There are a lot of risks associated with running a business and managing its assets. Learning how to safeguard your company’s cash is one of the viable ways to minimize those risks.
Cash is a very important asset for every business. It provides a quick and reliable means of making and receiving payments without much hurdles. Cash transactions are also less complicated to evaluate and document.
Whether it is cash-in-hand or cash equivalents, it is important you implement useful strategies in guarding against possible cash risks affecting your business.
1) Get a Company Account
As a business owner, it is sometimes hard to separate your business money from your personal finances. This is particularly difficult if your personal money is your major source of business capital.
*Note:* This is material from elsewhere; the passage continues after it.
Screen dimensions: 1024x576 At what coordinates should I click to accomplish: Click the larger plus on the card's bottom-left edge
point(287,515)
If you’re running a sole proprietorship where you are in charge of everything, there is a higher tendency for inadequate business records. Maybe because there’s no one else to possibly check and balance your financial activities.
This is where a company account comes in very handy. With that, it is easier for you to accurately monitor your transactions through your company account’s financial statement.
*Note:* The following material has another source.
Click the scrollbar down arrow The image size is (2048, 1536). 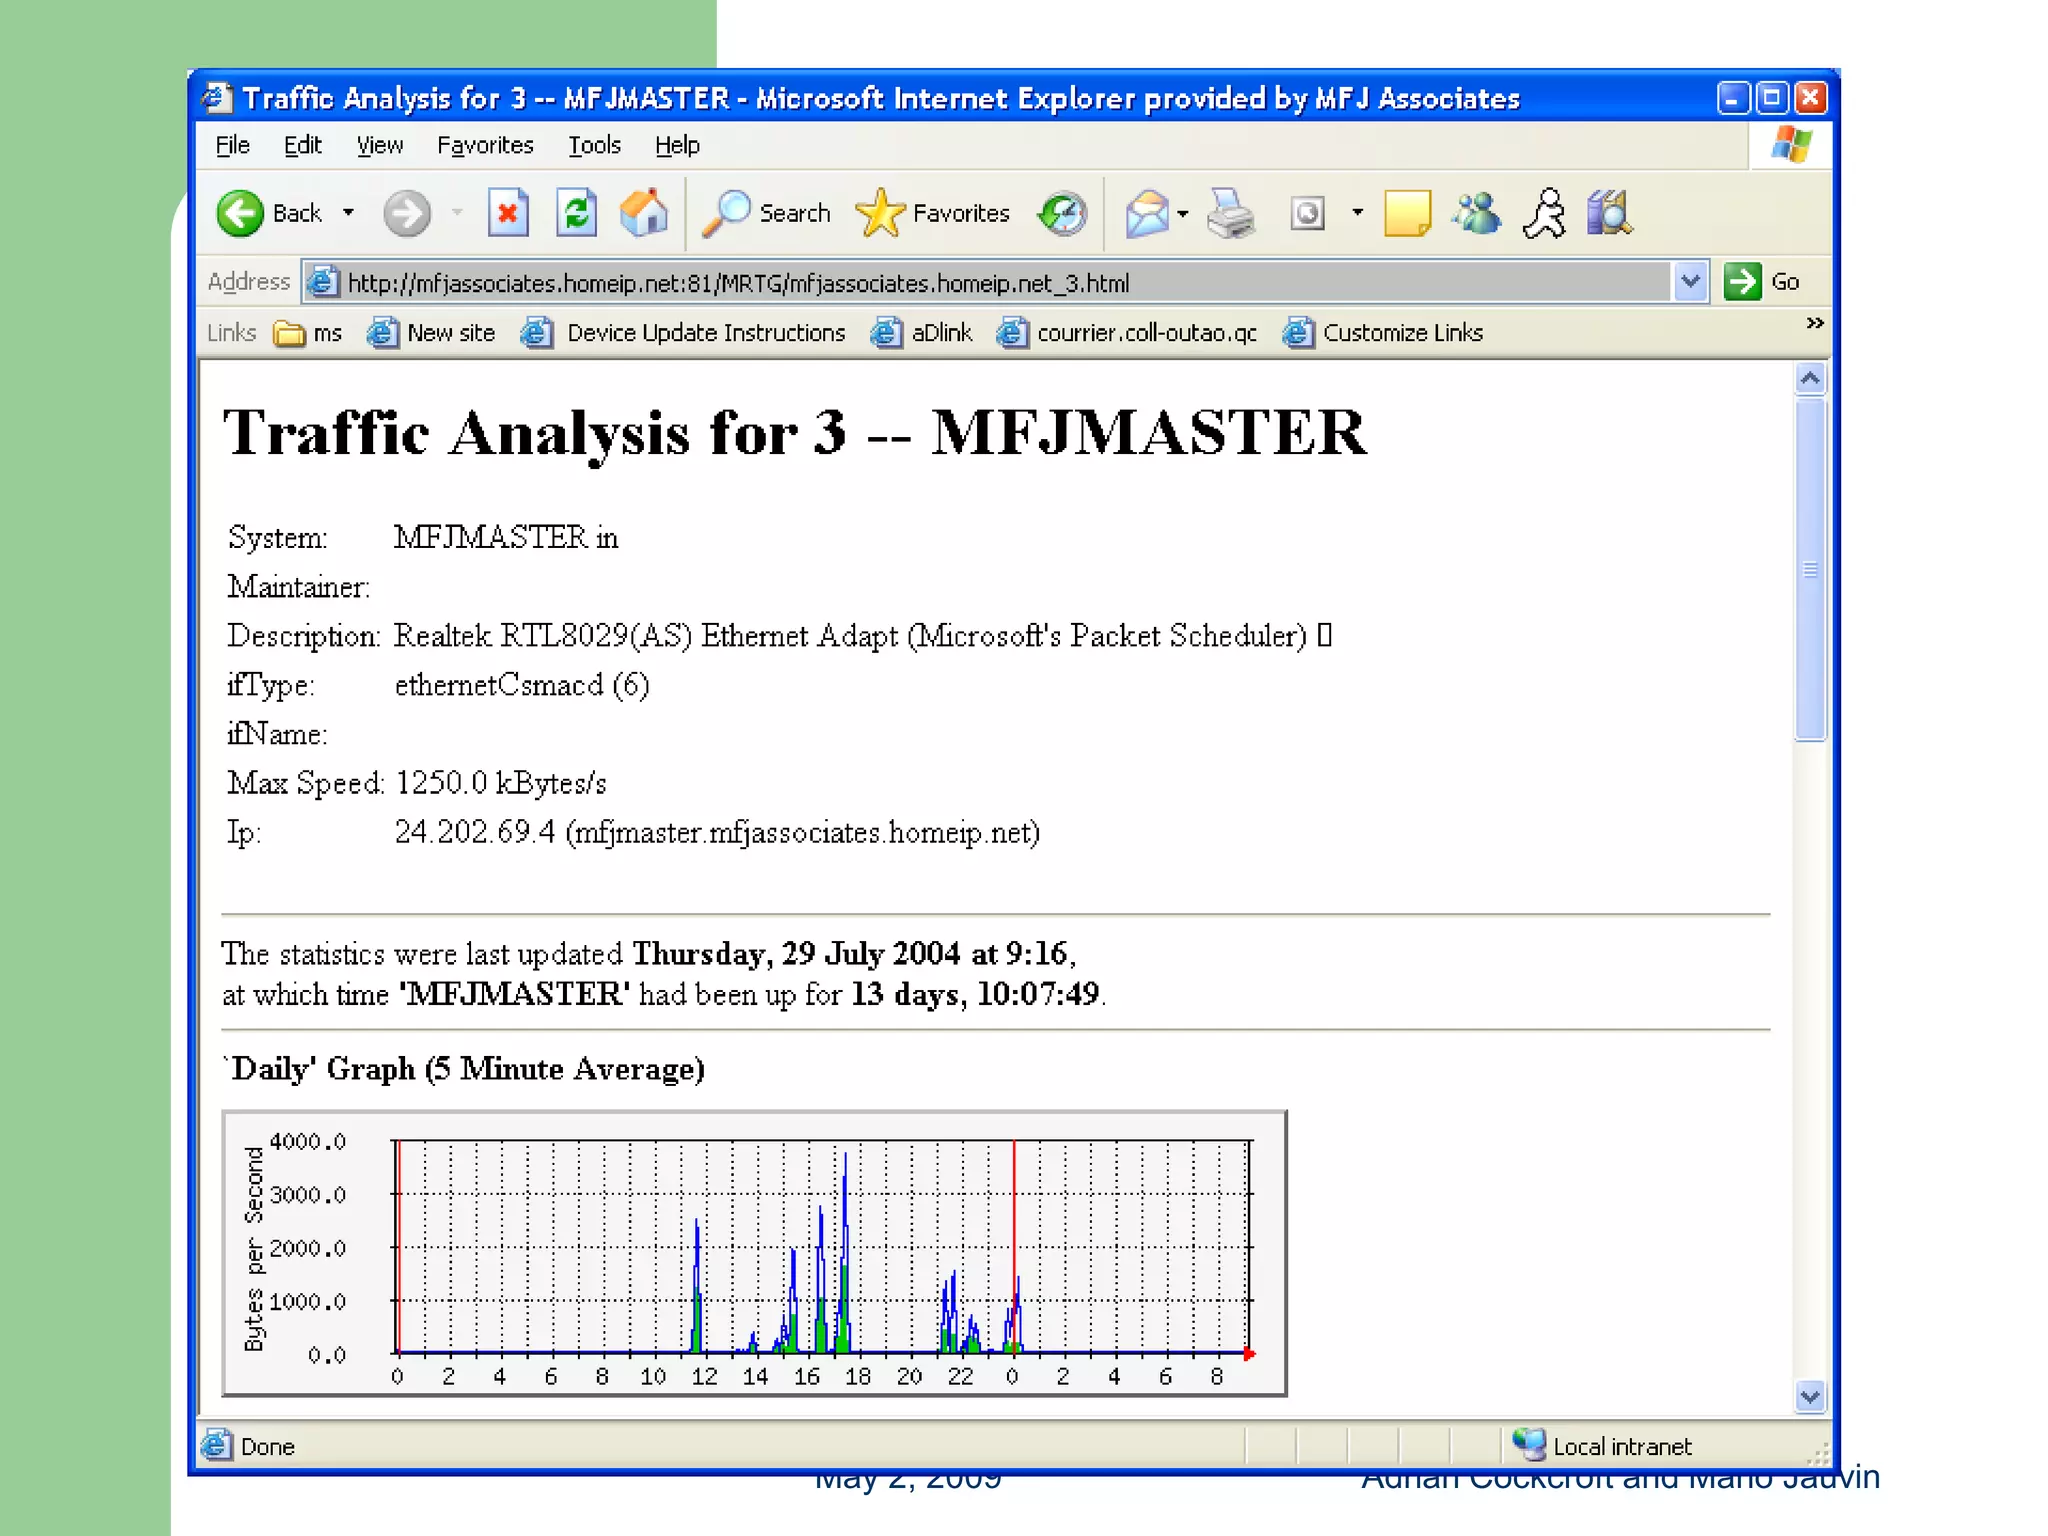coord(1810,1396)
For larger companies, a corporate account offers better restrictions to cash flow and improves account transparency.
2) Reduce Cash Redundancy
Having too much extra cash around your offices can be very tempting. You can be lured into unnecessary spending and can easily misplace money. Your employees can easily be tempted to “borrow”from company cash (and sometimes never return) or even steal them.
To avoid this, always deposit surplus cash into the bank on a regular basis, probably daily or at least once a week.
3) Restrict Access to Cash
The lesser the number of people with access to company cash, the easier it becomes to collate accurate accounts. If anything goes wrong, you would know who exactly should be held accountable.
Also, you can ensure that there are more than one signatory to your corporate account. That way, one person cannot just make transactions anyhow s/he wants. It improves the integrity of the transactions on the account.
4) Establish a Transaction Approval System
Transactions on the company account, especially withdrawals, should always be endorsed by appropriate authorities.
You can set up a system that verifies every transaction for approval before effecting them. The reasons for payments must be authentic and reasonable too.
5) Use Other Means of Payment
One downside of using liquid physical cash is that it is not recorded real-time into the bank statement. This can cause issues in a case where a transaction is recorded but the money was not eventually sent into the account.
You can use other payment methods that can reflect directly on the bank statement, such as bank transfers, cheques etc.
6) Issue / Collect Receipts
A transaction without proof can easily be denied or altered. Whether you’re receiving or giving out cash, always document the receipts.
Proper management and security of cash assets is very instrumental to the general safety of your business.
Loss or misplacement of cash can reduce both your business value and your purchasing power. So it is only wise that you safeguard your company cash as much as you can.